VLSI Implementation of Novel Class of High Speed Pipelined Digital Signal Processing Filter for Wireless Receivers

TL;DR

This paper presents a novel high-speed, low-power VLSI design of a decimation filter for wireless receivers, enhancing signal quality and system performance in oversampling communication systems.

Contribution

The paper introduces a new VLSI architecture for a decimation filter, including CIC and half-band filters, optimized for high speed and low power in wireless communication applications.

Findings

Maximum clock frequency of 332 MHz achieved.

On-chip core area measured at 0.308 x 0.308 mm².

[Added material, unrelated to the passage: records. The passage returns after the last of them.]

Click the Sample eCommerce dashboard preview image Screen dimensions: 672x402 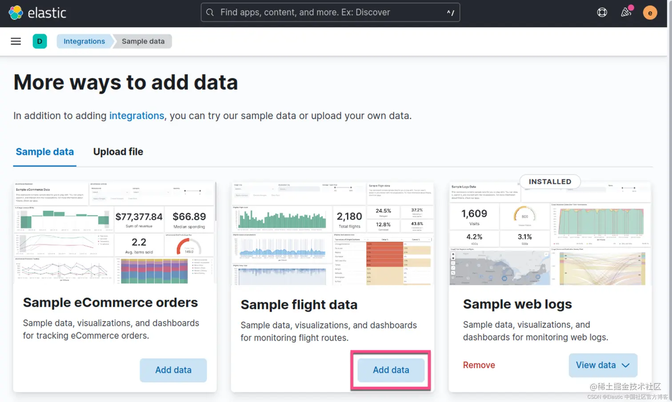coord(114,231)
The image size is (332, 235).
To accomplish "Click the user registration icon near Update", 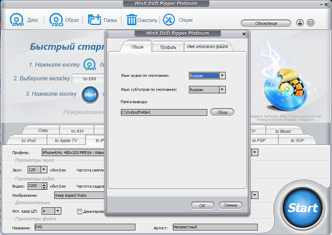I will coord(300,23).
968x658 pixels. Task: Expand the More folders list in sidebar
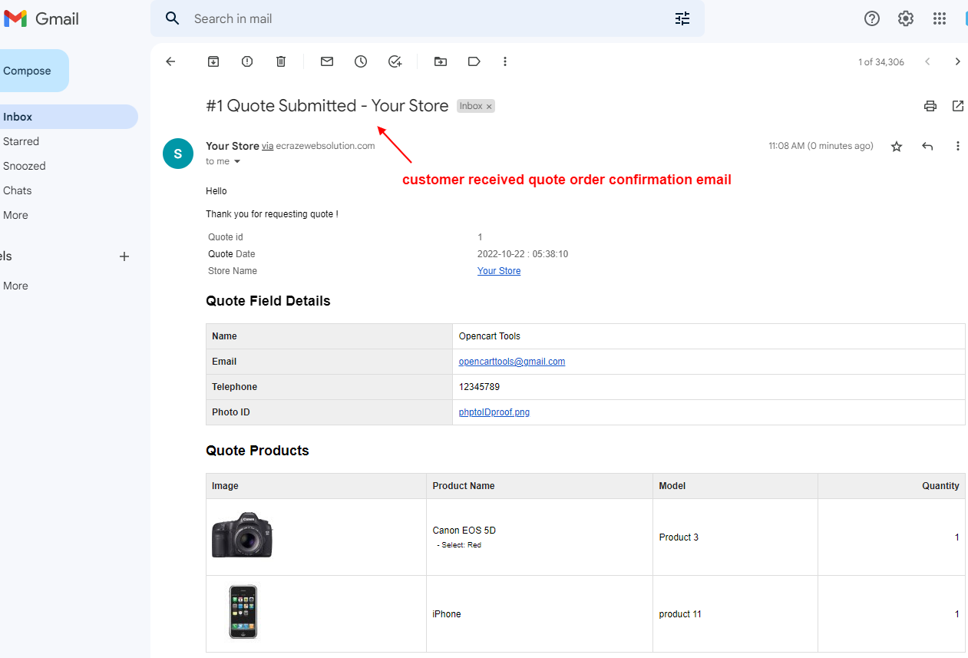click(15, 215)
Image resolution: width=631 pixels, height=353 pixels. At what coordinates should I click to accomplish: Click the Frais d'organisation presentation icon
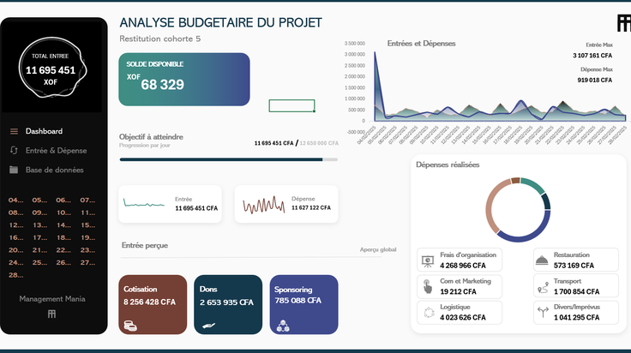pos(427,261)
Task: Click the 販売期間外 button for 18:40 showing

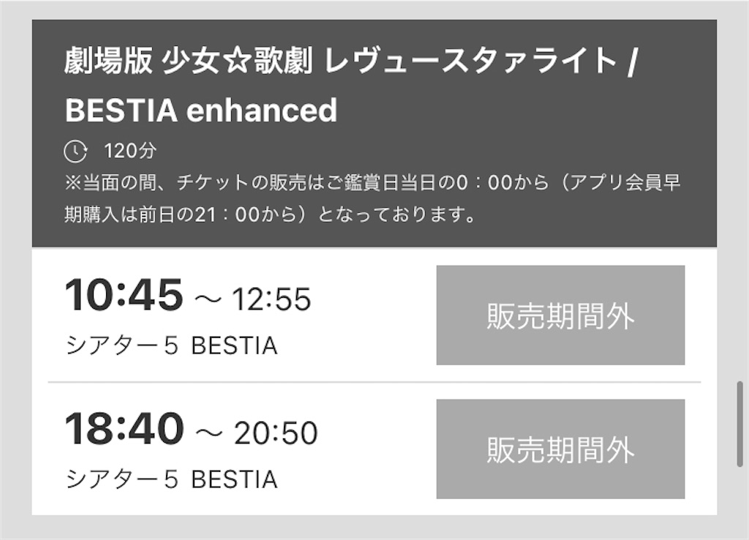Action: [560, 449]
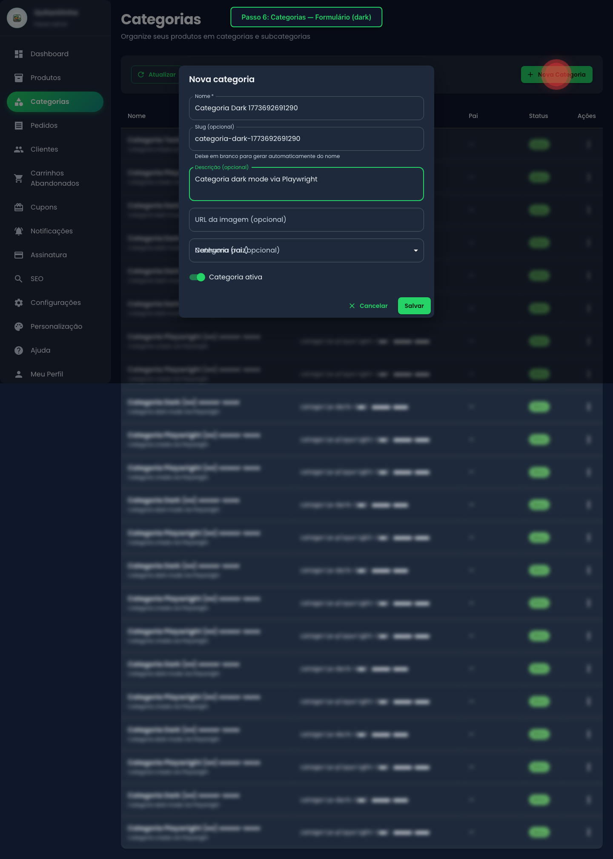
Task: Focus the URL da imagem field
Action: click(306, 220)

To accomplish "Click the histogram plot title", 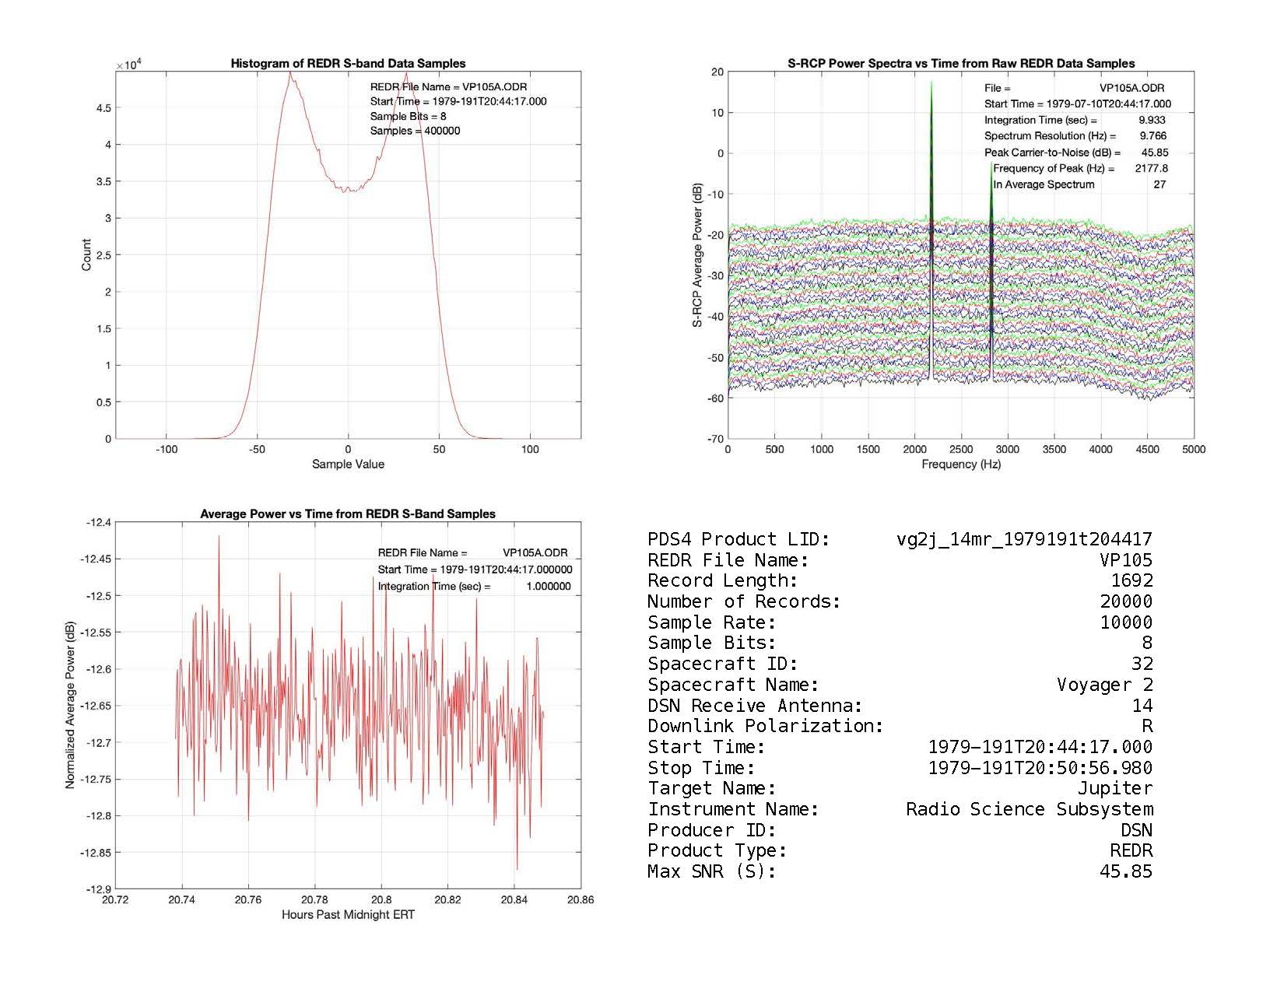I will (348, 64).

Power and area metrics validated on FPGA and ASIC implementations.

Abstract

The need for a high-performance transceiver with high Signal to Noise Ratio (SNR) has driven the communication system to utilize the latest technique identified as oversampling systems. It was the most economical modulator and decimation in the communication system. It has been proven to increase the SNR and is used in many high-performance systems such as in the Analog to Digital Converter (ADC) for wireless transceiver. This research work presented the design of the novel class of decimation and it's VLSI implementation which was the sub-component in the oversampling technique. The design and realization of the main unit of decimation stage that was the Cascaded Integrator Comb (CIC) filter, the associated half-band filters, and the droop correction are also designed. The Verilog HDL code in Xilinx ISE environment has been derived to describe the proposed advanced CIC filter properties. Consequently, Virtex-II FPGA board was used to implement and test the design on the real hardware. The ASIC design implementation was performed accordingly and resulted in power and area measurement on-chip core layout. The proposed design focused on the trade-off between the high speed and the low power consumption as well as the silicon area and high resolution for the chip implementation which satisfies wireless communication systems. The synthesis report illustrates the maximum clock frequency of 332 MHz with the active core area of 0.308 x 0.308 mm2. It can be concluded that VLSI implementation of proposed filter architecture is an enabler in solving problems that affect communication capability in DSP application.